Instructions to follow: Every record must be copied exactly, from first line to last.
[Opening Data supplied section]
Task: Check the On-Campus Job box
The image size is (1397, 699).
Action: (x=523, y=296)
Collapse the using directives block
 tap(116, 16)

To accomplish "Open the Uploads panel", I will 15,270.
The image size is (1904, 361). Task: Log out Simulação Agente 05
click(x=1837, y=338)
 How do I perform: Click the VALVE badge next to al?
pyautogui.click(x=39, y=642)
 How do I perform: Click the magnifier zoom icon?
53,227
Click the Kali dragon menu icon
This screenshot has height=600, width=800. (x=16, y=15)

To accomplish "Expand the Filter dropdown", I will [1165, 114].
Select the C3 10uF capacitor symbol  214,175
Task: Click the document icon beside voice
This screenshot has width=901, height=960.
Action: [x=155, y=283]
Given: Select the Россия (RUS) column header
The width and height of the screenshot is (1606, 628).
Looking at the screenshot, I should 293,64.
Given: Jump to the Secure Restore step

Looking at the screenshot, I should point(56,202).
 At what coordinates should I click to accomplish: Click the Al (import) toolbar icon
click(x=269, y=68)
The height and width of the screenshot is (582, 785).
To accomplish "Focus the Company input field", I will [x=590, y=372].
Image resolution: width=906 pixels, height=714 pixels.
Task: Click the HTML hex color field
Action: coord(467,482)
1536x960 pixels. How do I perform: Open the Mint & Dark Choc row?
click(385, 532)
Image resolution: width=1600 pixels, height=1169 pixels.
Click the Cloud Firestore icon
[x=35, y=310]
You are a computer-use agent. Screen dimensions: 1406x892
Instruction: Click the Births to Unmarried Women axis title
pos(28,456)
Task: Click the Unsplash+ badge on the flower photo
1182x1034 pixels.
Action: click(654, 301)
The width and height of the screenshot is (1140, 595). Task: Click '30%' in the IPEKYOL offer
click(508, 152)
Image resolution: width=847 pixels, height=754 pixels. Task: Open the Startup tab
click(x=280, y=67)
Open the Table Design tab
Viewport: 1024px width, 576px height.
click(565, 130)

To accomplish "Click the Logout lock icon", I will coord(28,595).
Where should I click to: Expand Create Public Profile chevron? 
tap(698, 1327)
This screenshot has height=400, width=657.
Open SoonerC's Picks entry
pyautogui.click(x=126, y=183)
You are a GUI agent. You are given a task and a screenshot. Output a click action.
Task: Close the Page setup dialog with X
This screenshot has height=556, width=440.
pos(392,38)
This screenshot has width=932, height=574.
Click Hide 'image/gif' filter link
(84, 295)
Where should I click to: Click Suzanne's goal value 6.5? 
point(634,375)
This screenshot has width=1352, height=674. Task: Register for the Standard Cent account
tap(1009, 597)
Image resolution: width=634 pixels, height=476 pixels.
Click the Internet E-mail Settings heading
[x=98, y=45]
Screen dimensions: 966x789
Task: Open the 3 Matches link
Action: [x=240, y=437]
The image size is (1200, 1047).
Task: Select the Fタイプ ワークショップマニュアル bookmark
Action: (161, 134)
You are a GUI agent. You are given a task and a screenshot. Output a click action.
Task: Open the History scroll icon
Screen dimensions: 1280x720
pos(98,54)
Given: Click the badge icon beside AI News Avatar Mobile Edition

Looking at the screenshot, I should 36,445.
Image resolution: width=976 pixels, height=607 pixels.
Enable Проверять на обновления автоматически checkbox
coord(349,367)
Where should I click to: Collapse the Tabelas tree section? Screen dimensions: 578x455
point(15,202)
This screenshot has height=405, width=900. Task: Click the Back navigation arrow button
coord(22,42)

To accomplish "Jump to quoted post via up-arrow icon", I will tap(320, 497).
[Closing Data supplied section]
Response to the exercise:
Task: Check the On-Campus Job box
The image size is (1397, 699).
Action: (x=523, y=296)
Collapse the using directives block
 tap(116, 16)

To accomplish "Open the Uploads panel", I will 15,270.
The image size is (1904, 361). Task: Log out Simulação Agente 05
click(x=1837, y=338)
 How do I perform: Click the VALVE badge next to al?
pyautogui.click(x=39, y=642)
 How do I perform: Click the magnifier zoom icon?
53,227
Click the Kali dragon menu icon
This screenshot has height=600, width=800. (x=16, y=15)

To accomplish "Expand the Filter dropdown", I will [1165, 114].
Select the C3 10uF capacitor symbol  214,175
Task: Click the document icon beside voice
This screenshot has width=901, height=960.
Action: [x=155, y=283]
Given: Select the Россия (RUS) column header
The width and height of the screenshot is (1606, 628).
Looking at the screenshot, I should 293,64.
Given: Jump to the Secure Restore step

Looking at the screenshot, I should point(56,202).
 At what coordinates should I click to accomplish: Click the Al (import) toolbar icon
click(x=269, y=68)
The height and width of the screenshot is (582, 785).
To accomplish "Focus the Company input field", I will [x=590, y=372].
Image resolution: width=906 pixels, height=714 pixels.
Task: Click the HTML hex color field
Action: coord(467,482)
1536x960 pixels. How do I perform: Open the Mint & Dark Choc row?
click(385, 532)
Image resolution: width=1600 pixels, height=1169 pixels.
Click the Cloud Firestore icon
[x=35, y=310]
You are a computer-use agent. Screen dimensions: 1406x892
Instruction: Click the Births to Unmarried Women axis title
pos(28,456)
Task: Click the Unsplash+ badge on the flower photo
1182x1034 pixels.
Action: click(654, 301)
The width and height of the screenshot is (1140, 595). Task: Click '30%' in the IPEKYOL offer
click(508, 152)
Image resolution: width=847 pixels, height=754 pixels. Task: Open the Startup tab
click(x=280, y=67)
Open the Table Design tab
Viewport: 1024px width, 576px height.
click(565, 130)

To accomplish "Click the Logout lock icon", I will coord(28,595).
Where should I click to: Expand Create Public Profile chevron? 
tap(698, 1327)
This screenshot has height=400, width=657.
Open SoonerC's Picks entry
pyautogui.click(x=126, y=183)
You are a GUI agent. You are given a task and a screenshot. Output a click action.
Task: Close the Page setup dialog with X
This screenshot has height=556, width=440.
pos(392,38)
This screenshot has width=932, height=574.
Click Hide 'image/gif' filter link
(84, 295)
Where should I click to: Click Suzanne's goal value 6.5? 
point(634,375)
This screenshot has width=1352, height=674. Task: Register for the Standard Cent account
tap(1009, 597)
Image resolution: width=634 pixels, height=476 pixels.
Click the Internet E-mail Settings heading
[x=98, y=45]
Screen dimensions: 966x789
Task: Open the 3 Matches link
Action: [x=240, y=437]
The image size is (1200, 1047).
Task: Select the Fタイプ ワークショップマニュアル bookmark
Action: (161, 134)
You are a GUI agent. You are given a task and a screenshot. Output a click action.
Task: Open the History scroll icon
Screen dimensions: 1280x720
pos(98,54)
Given: Click the badge icon beside AI News Avatar Mobile Edition

Looking at the screenshot, I should 36,445.
Image resolution: width=976 pixels, height=607 pixels.
Enable Проверять на обновления автоматически checkbox
coord(349,367)
Where should I click to: Collapse the Tabelas tree section? Screen dimensions: 578x455
point(15,202)
This screenshot has height=405, width=900. Task: Click the Back navigation arrow button
coord(22,42)

To accomplish "Jump to quoted post via up-arrow icon", I will tap(320, 497).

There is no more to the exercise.